The rate hike is a non-event for markets
“RBI’s MPC decision to hike the repo rate by 50 basis points is in line with the market expectations, thus remaining a non-event,” said Santosh Meena, Head of Research, Swastika Investmart Ltd.
“On the liquidity front, the continuation of gradual withdrawal indicated by the RBI is a step in the right direction to bring about normalization and ease pressure on price rise. The assurance by the RBI governor to provide the requisite backing for ensuring stability in Indian Rupee is also a welcome announcement. On the whole, the ‘whatever it takes’ approach by the RBI augurs well for the growth and stability of the Indian economy, while putting an immediate check on inflation,” said Jyoti Prakash Gadia, Managing Director, Resurgent India.
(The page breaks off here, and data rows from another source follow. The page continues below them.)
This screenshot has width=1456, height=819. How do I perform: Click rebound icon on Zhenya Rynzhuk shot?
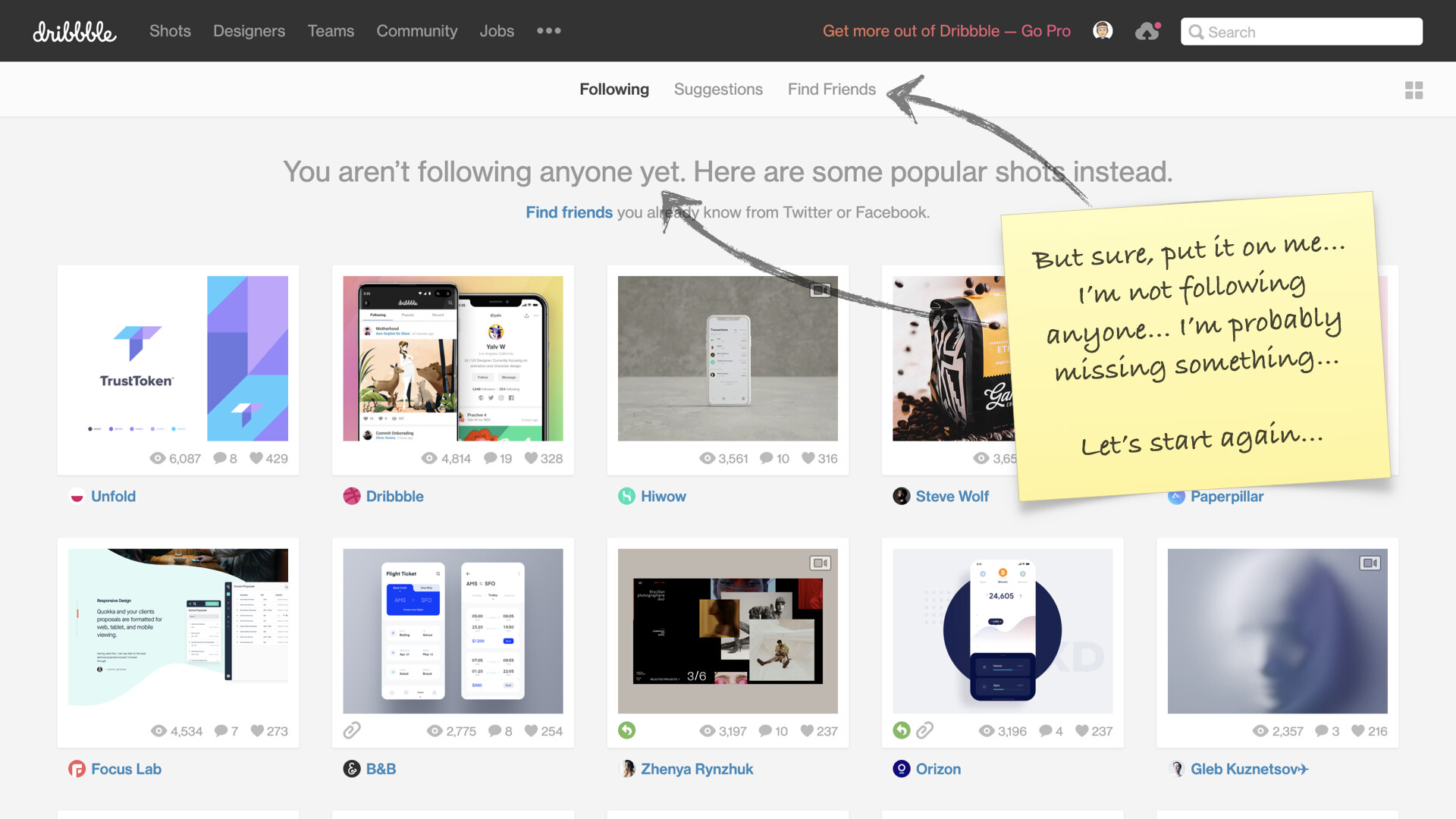pyautogui.click(x=626, y=730)
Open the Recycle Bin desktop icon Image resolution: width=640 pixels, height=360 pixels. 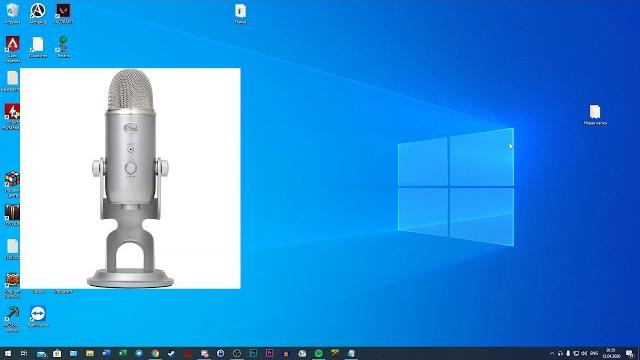[12, 13]
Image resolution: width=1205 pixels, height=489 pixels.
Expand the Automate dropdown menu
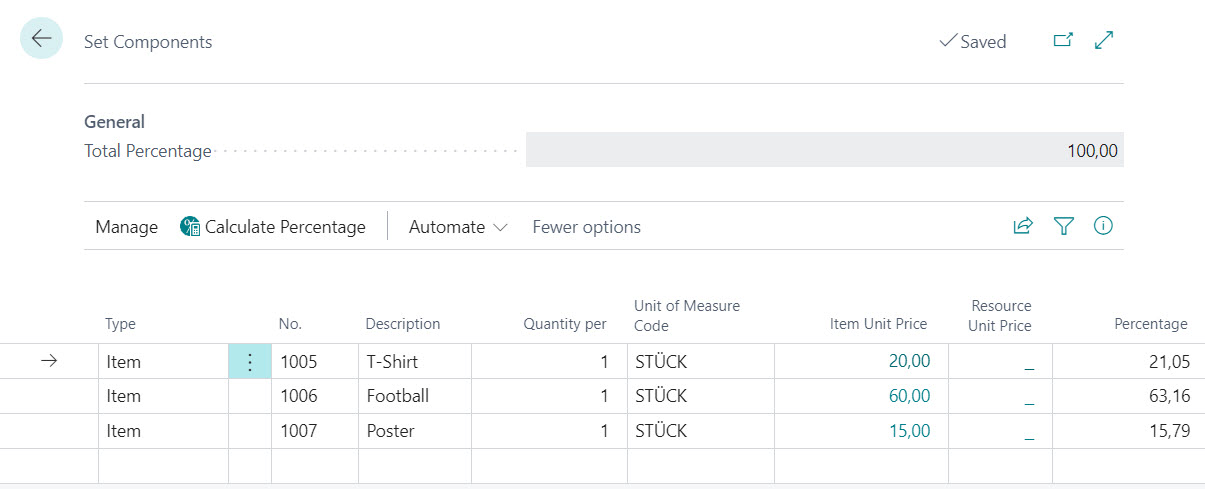(x=458, y=227)
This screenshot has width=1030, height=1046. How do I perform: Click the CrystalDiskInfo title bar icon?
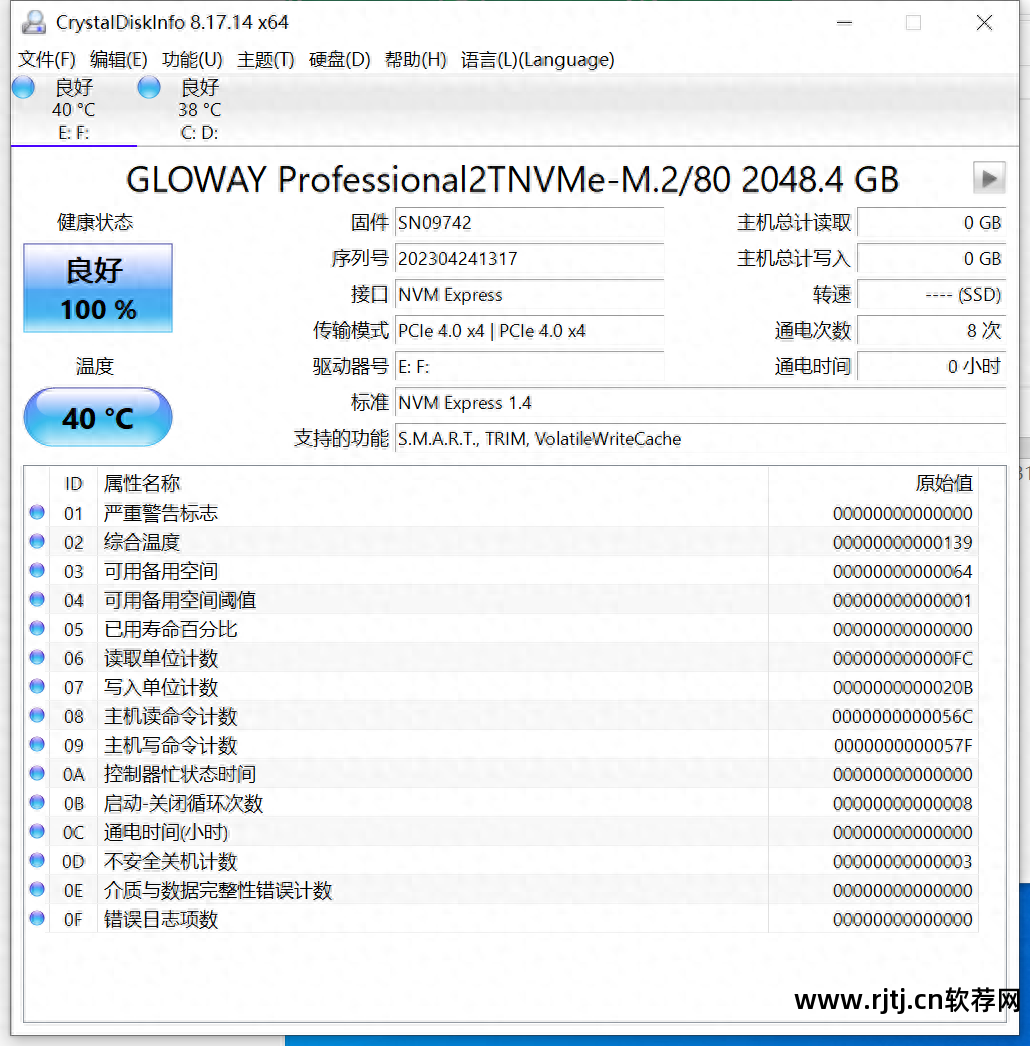pyautogui.click(x=32, y=21)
In June policy, RBI decided to remain focused on the withdrawal of accommodation to ensure that inflation remains within the target going forward while supporting growth. During June 2022 policy, RBI projected inflation at 6.7% in 2022-23, with Q1 at 7.5%; Q2 at 7.4%; Q3 at 6.2%; and Q4 at 5.8%, with risks evenly balanced.
India’s consumer price index (CPI) inflation stood at 7.01% in June 2022 which slightly moderated from 7.01% in May. This year, in April, Inflation peaked at 7.79%.
Point to note: inflation has stayed above RBI’s upper limit of 6% for the sixth consecutive month.